Sunday, September 17, 2006

"The Lay of the Land"

I'm eagerly looking forward to the October release of Richard Ford's The Lay of the Land.

From the publisher:

With The Sportswriter, in 1986, Richard Ford commenced a cycle of novels that ten years later—after Independence Day won both the Pulitzer Prize and the PEN/Faulkner Award—was hailed by The Times of London as “an extraordinary epic [that] is nothing less than the story of the twentieth century itself.” Now, a decade later, Frank Bascombe returns, with a new lease on life (and real estate), more acutely in thrall to life’s endless complexities than ever before.

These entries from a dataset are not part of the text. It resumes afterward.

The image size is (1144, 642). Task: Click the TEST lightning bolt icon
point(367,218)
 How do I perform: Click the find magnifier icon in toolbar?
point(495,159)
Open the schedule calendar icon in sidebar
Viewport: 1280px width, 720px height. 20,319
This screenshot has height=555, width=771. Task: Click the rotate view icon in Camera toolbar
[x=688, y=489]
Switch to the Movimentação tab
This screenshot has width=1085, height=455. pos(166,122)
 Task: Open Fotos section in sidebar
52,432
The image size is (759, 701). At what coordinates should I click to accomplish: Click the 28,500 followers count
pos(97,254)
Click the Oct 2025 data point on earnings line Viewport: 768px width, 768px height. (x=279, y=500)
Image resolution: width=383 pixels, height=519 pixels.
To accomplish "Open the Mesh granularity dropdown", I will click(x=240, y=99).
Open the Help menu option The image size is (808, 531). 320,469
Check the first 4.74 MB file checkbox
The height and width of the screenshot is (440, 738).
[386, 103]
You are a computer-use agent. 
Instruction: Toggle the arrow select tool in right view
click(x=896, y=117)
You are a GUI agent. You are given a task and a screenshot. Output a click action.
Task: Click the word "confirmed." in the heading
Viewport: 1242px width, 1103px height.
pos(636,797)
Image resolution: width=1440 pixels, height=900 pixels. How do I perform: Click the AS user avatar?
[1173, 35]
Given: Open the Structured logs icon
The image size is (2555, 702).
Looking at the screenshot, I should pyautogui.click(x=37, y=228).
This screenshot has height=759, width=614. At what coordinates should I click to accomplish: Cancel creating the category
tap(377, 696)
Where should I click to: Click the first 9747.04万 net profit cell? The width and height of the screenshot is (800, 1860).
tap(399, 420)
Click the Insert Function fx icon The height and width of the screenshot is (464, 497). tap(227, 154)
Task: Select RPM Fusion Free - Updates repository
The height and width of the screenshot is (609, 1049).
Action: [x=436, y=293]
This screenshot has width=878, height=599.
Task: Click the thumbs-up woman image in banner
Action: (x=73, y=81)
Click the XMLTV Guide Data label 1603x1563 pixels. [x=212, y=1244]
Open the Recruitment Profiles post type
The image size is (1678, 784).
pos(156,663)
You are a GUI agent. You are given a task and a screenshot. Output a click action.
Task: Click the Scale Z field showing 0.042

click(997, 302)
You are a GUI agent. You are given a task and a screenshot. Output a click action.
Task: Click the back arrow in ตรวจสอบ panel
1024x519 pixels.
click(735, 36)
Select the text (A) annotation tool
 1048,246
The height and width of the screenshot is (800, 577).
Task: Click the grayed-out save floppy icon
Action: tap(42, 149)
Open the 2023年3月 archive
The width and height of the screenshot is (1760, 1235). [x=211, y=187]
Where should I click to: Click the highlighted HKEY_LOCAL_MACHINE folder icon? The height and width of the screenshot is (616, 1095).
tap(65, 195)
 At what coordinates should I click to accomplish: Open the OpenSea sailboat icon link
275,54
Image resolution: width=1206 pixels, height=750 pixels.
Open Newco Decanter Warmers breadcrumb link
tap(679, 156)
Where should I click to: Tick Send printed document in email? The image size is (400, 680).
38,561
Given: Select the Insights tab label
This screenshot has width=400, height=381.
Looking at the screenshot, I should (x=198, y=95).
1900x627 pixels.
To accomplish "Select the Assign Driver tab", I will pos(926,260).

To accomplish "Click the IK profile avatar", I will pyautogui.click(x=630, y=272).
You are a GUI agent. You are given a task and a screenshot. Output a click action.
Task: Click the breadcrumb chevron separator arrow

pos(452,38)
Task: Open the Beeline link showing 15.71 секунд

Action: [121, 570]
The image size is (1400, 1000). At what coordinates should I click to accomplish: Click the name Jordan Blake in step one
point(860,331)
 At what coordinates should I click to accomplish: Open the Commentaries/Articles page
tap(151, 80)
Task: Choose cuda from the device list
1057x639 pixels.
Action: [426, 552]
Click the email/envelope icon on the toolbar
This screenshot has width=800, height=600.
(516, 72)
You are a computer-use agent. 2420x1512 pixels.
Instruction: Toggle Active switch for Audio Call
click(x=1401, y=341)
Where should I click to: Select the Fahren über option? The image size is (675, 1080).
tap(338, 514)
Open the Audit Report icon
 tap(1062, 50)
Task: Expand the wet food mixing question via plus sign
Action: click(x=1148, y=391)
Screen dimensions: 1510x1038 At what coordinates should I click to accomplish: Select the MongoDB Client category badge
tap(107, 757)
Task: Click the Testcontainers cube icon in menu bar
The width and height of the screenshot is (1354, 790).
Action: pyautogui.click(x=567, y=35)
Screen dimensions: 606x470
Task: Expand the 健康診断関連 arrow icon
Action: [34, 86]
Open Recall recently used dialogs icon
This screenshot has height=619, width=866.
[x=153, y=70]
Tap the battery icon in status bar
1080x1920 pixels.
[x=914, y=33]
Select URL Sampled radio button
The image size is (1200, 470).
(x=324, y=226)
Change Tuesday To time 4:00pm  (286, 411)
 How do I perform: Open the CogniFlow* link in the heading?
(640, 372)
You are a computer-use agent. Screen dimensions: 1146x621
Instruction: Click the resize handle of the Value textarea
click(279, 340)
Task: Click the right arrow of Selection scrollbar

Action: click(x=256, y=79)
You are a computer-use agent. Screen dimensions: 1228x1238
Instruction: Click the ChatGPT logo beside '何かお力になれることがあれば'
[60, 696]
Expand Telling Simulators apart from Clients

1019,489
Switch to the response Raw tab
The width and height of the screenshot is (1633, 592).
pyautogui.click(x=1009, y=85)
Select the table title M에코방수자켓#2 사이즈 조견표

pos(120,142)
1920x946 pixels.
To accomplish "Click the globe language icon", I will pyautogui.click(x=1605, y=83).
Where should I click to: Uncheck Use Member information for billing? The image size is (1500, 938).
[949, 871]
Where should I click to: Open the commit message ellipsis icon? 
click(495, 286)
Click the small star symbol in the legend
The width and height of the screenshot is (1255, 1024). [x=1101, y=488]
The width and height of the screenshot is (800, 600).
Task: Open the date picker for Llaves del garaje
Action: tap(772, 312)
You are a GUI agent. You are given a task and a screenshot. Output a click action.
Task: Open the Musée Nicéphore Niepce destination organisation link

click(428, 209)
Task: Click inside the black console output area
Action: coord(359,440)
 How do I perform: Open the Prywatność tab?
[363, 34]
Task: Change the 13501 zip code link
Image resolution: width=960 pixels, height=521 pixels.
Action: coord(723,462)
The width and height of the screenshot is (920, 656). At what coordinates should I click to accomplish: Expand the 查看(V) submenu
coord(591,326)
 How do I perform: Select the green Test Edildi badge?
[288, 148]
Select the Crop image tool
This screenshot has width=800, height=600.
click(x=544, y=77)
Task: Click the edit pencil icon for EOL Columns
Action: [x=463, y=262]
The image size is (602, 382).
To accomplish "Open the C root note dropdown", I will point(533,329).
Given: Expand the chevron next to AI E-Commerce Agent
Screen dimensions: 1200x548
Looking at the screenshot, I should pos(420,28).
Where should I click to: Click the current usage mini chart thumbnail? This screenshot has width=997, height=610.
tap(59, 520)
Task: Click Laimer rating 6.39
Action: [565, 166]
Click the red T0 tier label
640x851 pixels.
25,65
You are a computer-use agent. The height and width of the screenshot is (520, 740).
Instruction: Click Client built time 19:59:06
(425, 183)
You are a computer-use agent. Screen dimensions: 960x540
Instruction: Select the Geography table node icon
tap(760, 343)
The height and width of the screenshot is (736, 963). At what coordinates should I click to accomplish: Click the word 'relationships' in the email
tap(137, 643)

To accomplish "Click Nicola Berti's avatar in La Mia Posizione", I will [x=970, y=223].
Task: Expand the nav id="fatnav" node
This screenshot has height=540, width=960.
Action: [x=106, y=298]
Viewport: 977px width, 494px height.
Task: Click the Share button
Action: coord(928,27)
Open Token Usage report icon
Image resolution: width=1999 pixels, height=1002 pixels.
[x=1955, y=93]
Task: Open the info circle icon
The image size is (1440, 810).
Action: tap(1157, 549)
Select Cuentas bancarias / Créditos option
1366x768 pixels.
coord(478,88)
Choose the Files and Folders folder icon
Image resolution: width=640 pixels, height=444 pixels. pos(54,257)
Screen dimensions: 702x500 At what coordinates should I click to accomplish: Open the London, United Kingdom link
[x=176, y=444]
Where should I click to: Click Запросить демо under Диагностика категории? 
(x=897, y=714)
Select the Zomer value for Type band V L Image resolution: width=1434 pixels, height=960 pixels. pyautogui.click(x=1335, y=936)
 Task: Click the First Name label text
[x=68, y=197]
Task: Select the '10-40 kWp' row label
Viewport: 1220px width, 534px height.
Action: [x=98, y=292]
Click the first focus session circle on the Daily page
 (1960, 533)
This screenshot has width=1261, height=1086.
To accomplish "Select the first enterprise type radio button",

His story resumes in the autumn of 2000, when his trade as a realtor on the Jersey Shore is thriving, permitting him to revel in the acceptance of “that long, stretching-out time when my dreams would have mystery like any ordinary person’s; when whatever I do or say, who I marry, how my kids turn out, becomes what the world—if it makes note at all—knows of me, how I’m seen, understood, even how I think of myself before whatever there is that’s wild and unassuagable rises and cheerlessly hauls me off to oblivion.” But as a Presidential election hangs in the balance, and a postnuclear-family Thanksgiving looms before him along with crises both marital and medical, Frank discovers that what he terms the Permanent Period is fraught with unforeseen perils: “All the ways that life feels like life at age fifty-five were strewn around me like poppies.”

A holiday, and a novel, no reader will ever forget—at once hilarious, harrowing, surprising, and profound. The Lay of the Land is astonishing in its own right and a magnificent expansion of one of the most celebrated chronicles of our time.
The Guardian boasts of an exclusive excerpt from the novel; click here to read it.

The New Yorker published Ford's “How Was It to Be Dead?,” a short story excerpted from The Lay of the Land. Here, in a Q & A with the New Yorker fiction editor Deborah Treisman, Ford talks about national holidays, real estate, and growing older with his character Frank Bascombe.